After being barely able to walk into work today, my boss told me they need a detailed recovery plan/timeline. I told him that my neurologist is a neuro-musclular expert, but that I have a rare disease (SPS+MG) that most doctors don't see and she's only seen a few cases of the SPS. I said she's a good doctor, but playing it by ear and may not be able to give him what he's looking for.

I was hoping that would end the conversation, but his next question is where would I go to get the recovery plan he's looking for as "there has to be an end in sight." At a loss, I said the only place they've done extensive research on SPS (besides the expert whose currently out of the country) is Mayo. If my doctor can't provide what he wants, he's now expecting me to get an eval from Mayo, which may not be a bad idea, but still isn't really his business. How much should I be providing them?

The good news, out of this, is that once Mayo heard my case history and situation they were willing to fit me in in pretty short order. But I still need to okay it with my neuro and figure out how I'm going to get there and stay for all the testing, etc.

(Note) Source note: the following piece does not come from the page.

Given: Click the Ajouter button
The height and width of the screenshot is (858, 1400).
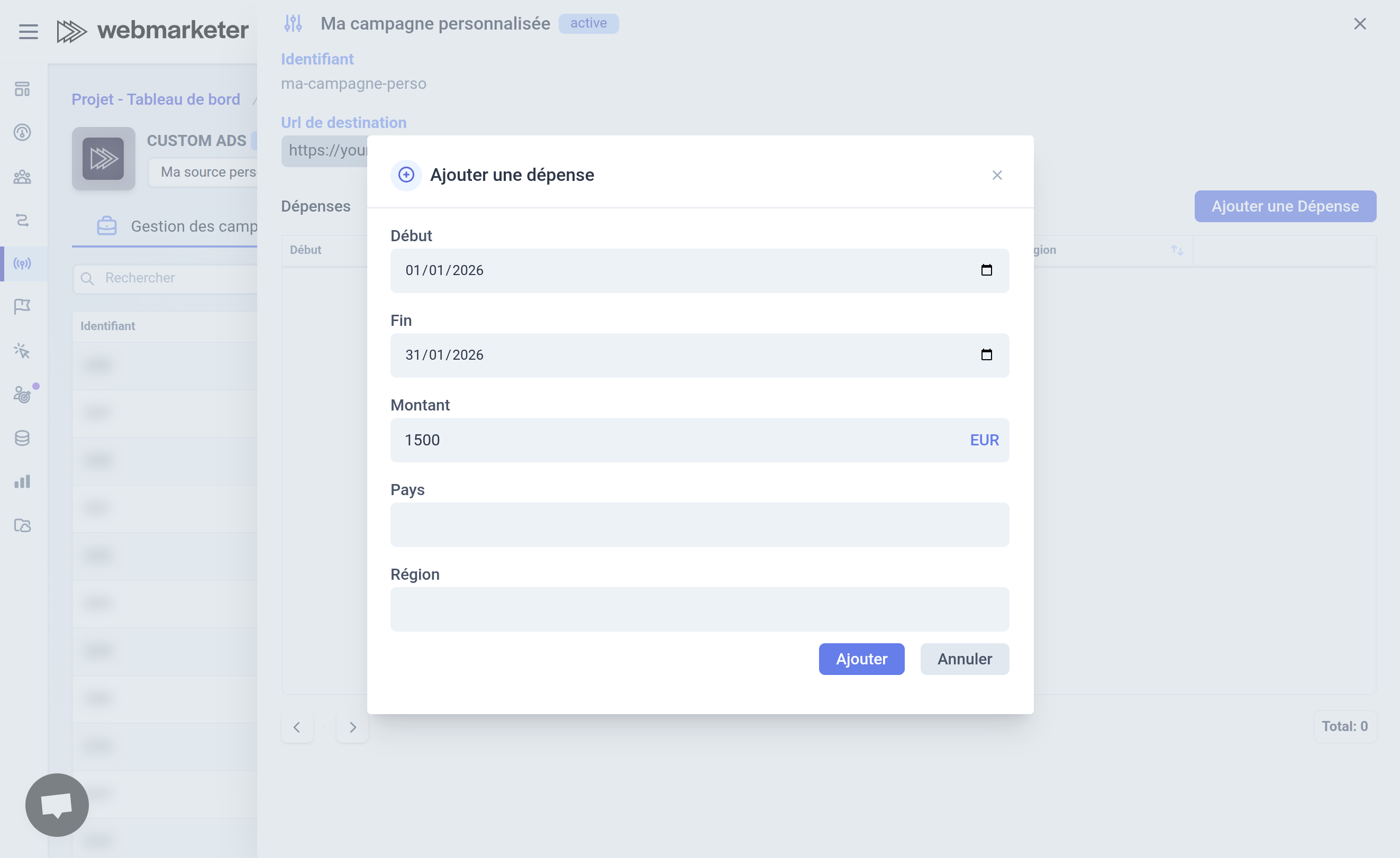Looking at the screenshot, I should [861, 659].
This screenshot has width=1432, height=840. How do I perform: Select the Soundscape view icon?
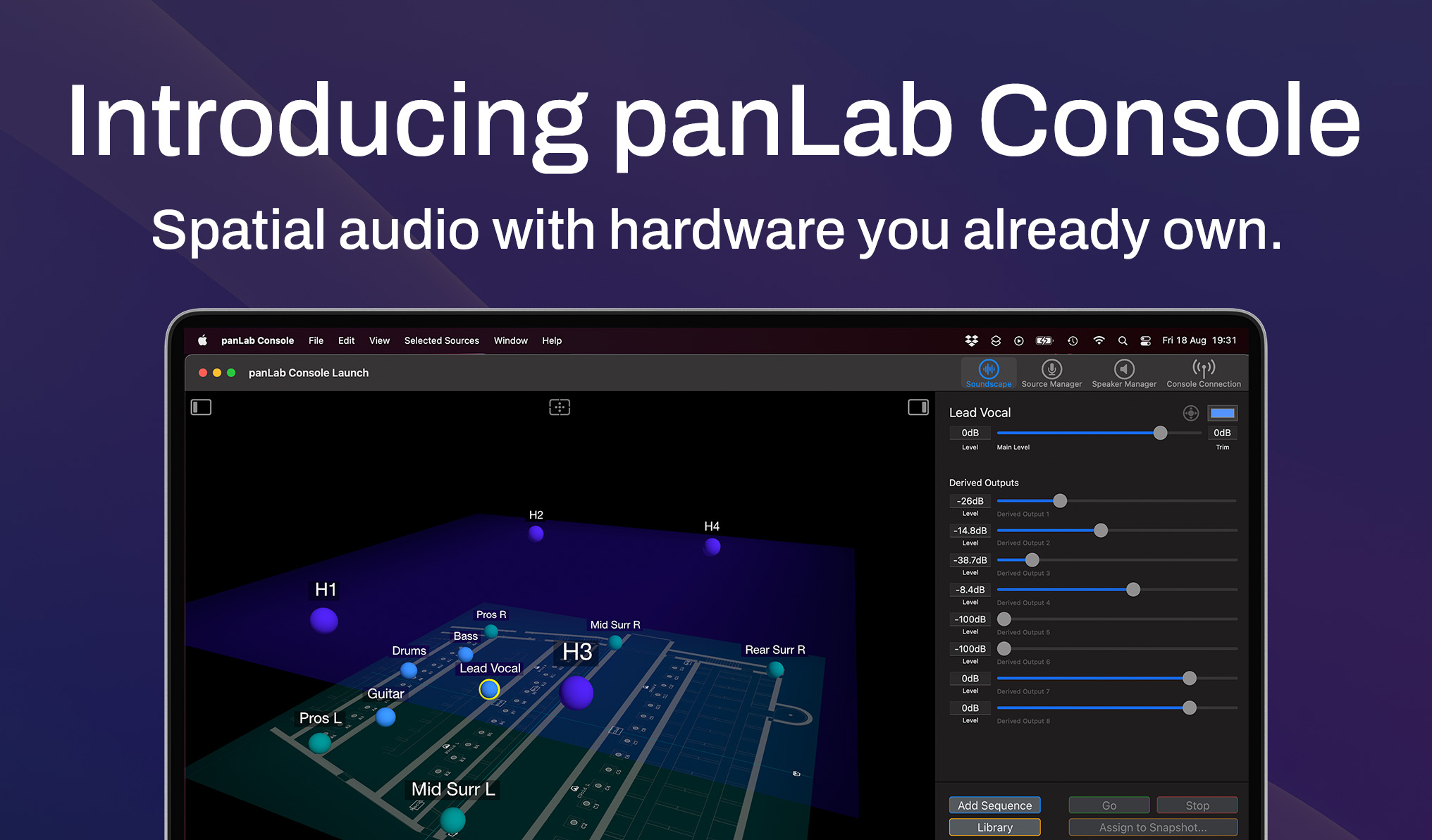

My neuro is trying to get me in for PLEX in the next few days. I ended up spending 6 hours in the ER hoping to get admitted sooner, but gave up and went home when someone came out and changed the wait time on the white board from 8 to 10 hours...pretty much everyone was angry as they weren't sending people away or telling them how long the actual wait would be. I'm hoping this works as the last two months has been a downward slide and my office thought this surgery would be a cure-all, even though I tried to tell them it wasn't that simple. I'm having trouble dealing with it myself.